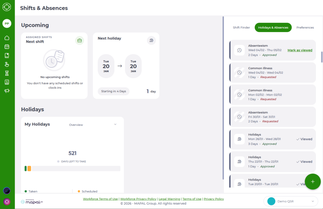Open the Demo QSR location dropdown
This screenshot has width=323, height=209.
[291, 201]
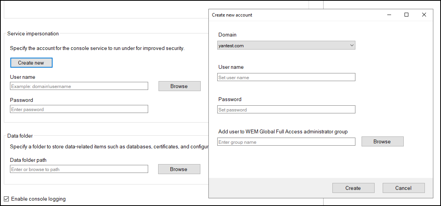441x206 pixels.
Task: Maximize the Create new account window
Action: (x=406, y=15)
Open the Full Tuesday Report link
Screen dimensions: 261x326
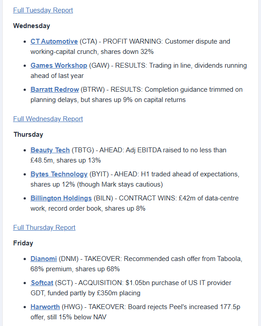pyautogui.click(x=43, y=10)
********
▸ Action item
Could you restate exactly the lines from the line containing "Open the Full Tuesday Report link" through the end of the listing, both ends included and nothing else, leaving the images out?

▸ Output below
Open the Full Tuesday Report link
Screen dimensions: 261x326
pyautogui.click(x=43, y=10)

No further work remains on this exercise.